:: YANG HARUS DIKERJAKAN ::
Salinlah dengan tepat bagian teks tentang Bandung pada tahun 1961 di bawah ini, dari "Bandung juga merintis" sampai dengan "bensin menunggu giliran.", termasuk kedua bagian tersebut.

Rumah Makan Podjok Braga Pasar Kembang di Jalan Braga menawarkan masakan Pasundan dan Jawa Timur.  Ada juga Warung Djadjan berlokasi di Jalan Bahureksa/72 menjual pecel, gado-gado, rujak slada, nasi soto, gule kambing, nasi rames dan cendol. Setiap Rabu dan Minggu rumah makan ini menyajikan lontong ayam, Senin-Kamis Nasi Kuning. Inovasi bisnis kuliner ini ialah menawarkan menu Soto Mi Babat setiap Selasa- Jumat.  Menu ini menarik karena biasanya Soto Mi menggunakan daging atau kikil.  Soto Mi lebih banyak ditemukan di Bogor daripada Bandung.

Rumah Makan Palace milik Liong Gin Kie di Jalan Karang Setra/25. Rumah Makan Minang di Jalan Lombok IIB di depan Stadion Siliwangi. Nasi Tim Ayam Yongkie di Jalan Gardujati 55.  Selain restoran yang sudah ada seperti Ambasador di Jalan Dalem Kaum 52.  

Tempat shopping masih didominasi Toko Kota Tujuh di kawasan Asia Afrika, Au Bon Marche di Jalan Braga nomor 3, Lilian Store, Hanssarm di Pasar Baru, Maison Metro di Jalan Braga 63.   Ketika di Bandung terjadi kenaikan "krisis tekstil"pada Februari dan Maret , sebagian besar toko-toko ini termasuk di antara 66 toko yang ditunjuk untuk menjual tekstil injeksi dari pemerintah.

Bandung menjadi salah satu tempat favorit wisatawan asing yang berkunjung ke Indonesia.  Pada Maret 1961 sebanyak 27 turis asal Swedia berkeliling Bandung sebelum melanjutkan perjalanan ke Jawa Tengah dan Jawa Timur.

Di luar kota, sebuah tempat pemancingan di Situ Citereup dibuka oleh Usaha Lembaga Sosial Dajeuhkolot pada 15 Januari 1961.

Bandung juga merintis kerjasama kota-kota lain di Eropa  setidaknya merupakan bangunan awal 'sister city' era Ridwan Kamil. Pada 13 Januari 1961 di ruang kerja Wali Kota Bandung Prijatna Kusumah diadakan pertemuan "partnership" antara Kotapraja Bandung dan Braunsweg. 

Dalam bulan puasa Maret 1961 setelah menghadapi krisis tekstil dan semen, warga Bandung dikejutkan dengan dikuranginya alokasi bensin sebanyak 40 persen. Biasanya pompa bensin di kota ini mendapatkan jatah 25 ton liter dikurangi menjadi 10 hingga 15 ton.  Akibatnya pemilik kendaraan menginap di pompa bensin menunggu giliran.

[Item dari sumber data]
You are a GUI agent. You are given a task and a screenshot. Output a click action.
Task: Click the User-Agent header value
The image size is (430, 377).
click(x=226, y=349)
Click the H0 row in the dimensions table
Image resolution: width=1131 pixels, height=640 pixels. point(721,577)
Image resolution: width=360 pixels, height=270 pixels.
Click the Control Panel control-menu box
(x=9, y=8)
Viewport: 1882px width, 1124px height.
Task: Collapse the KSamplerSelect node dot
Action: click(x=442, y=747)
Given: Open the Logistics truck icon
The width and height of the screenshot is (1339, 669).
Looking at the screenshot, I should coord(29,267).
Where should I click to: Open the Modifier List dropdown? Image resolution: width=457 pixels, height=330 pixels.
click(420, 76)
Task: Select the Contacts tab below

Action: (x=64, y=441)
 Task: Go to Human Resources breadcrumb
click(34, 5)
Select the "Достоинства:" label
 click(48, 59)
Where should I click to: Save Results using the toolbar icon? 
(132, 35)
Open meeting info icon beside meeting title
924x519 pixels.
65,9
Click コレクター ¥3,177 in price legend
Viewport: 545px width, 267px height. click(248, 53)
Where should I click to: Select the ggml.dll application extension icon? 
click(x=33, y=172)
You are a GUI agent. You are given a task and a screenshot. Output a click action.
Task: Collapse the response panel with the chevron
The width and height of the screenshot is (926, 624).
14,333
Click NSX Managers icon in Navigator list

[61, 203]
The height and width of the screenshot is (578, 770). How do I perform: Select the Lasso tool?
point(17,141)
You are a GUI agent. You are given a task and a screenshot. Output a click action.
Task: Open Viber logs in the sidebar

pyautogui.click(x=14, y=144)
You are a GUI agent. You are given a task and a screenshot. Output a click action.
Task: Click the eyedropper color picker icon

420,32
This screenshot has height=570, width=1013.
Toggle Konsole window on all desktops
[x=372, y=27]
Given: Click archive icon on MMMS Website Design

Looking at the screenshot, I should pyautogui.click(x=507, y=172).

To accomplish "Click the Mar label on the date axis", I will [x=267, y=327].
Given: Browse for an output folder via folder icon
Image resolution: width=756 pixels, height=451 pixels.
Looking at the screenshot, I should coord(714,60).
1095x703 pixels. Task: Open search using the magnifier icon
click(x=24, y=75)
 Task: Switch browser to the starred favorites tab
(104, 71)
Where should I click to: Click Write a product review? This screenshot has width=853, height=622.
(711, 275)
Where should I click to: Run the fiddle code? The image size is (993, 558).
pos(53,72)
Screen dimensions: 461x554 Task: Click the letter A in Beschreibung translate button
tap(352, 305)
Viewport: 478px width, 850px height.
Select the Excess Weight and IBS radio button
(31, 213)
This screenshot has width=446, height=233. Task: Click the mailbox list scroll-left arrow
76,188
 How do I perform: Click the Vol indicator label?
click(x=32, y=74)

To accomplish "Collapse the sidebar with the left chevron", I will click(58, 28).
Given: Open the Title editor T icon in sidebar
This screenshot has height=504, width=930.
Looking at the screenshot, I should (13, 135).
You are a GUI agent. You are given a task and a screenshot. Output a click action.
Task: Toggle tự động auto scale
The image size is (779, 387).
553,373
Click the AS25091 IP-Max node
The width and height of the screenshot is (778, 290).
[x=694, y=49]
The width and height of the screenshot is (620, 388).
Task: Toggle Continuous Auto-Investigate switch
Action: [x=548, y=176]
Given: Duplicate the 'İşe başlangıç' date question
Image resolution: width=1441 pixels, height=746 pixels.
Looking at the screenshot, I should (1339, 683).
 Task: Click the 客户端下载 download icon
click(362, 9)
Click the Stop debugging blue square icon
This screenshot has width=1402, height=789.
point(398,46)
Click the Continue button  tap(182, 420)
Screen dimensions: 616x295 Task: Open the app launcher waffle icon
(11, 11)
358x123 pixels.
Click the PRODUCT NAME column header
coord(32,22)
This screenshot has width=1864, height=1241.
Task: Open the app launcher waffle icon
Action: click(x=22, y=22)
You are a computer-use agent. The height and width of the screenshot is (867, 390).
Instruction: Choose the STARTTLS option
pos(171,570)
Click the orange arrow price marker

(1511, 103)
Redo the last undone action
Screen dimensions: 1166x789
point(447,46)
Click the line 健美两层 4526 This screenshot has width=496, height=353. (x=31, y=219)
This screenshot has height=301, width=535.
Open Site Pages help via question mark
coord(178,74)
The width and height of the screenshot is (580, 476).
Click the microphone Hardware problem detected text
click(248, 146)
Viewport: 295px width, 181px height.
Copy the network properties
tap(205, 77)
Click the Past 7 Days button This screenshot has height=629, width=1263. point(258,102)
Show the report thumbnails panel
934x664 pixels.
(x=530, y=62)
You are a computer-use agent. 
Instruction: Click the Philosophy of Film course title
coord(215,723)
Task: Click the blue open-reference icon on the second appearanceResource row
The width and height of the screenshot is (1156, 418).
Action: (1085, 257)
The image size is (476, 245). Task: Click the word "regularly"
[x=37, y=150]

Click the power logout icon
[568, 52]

:: JAWABAN LATIHAN ::
Bandung juga merintis kerjasama kota-kota lain di Eropa  setidaknya merupakan bangunan awal 'sister city' era Ridwan Kamil. Pada 13 Januari 1961 di ruang kerja Wali Kota Bandung Prijatna Kusumah diadakan pertemuan "partnership" antara Kotapraja Bandung dan Braunsweg. 

Dalam bulan puasa Maret 1961 setelah menghadapi krisis tekstil dan semen, warga Bandung dikejutkan dengan dikuranginya alokasi bensin sebanyak 40 persen. Biasanya pompa bensin di kota ini mendapatkan jatah 25 ton liter dikurangi menjadi 10 hingga 15 ton.  Akibatnya pemilik kendaraan menginap di pompa bensin menunggu giliran.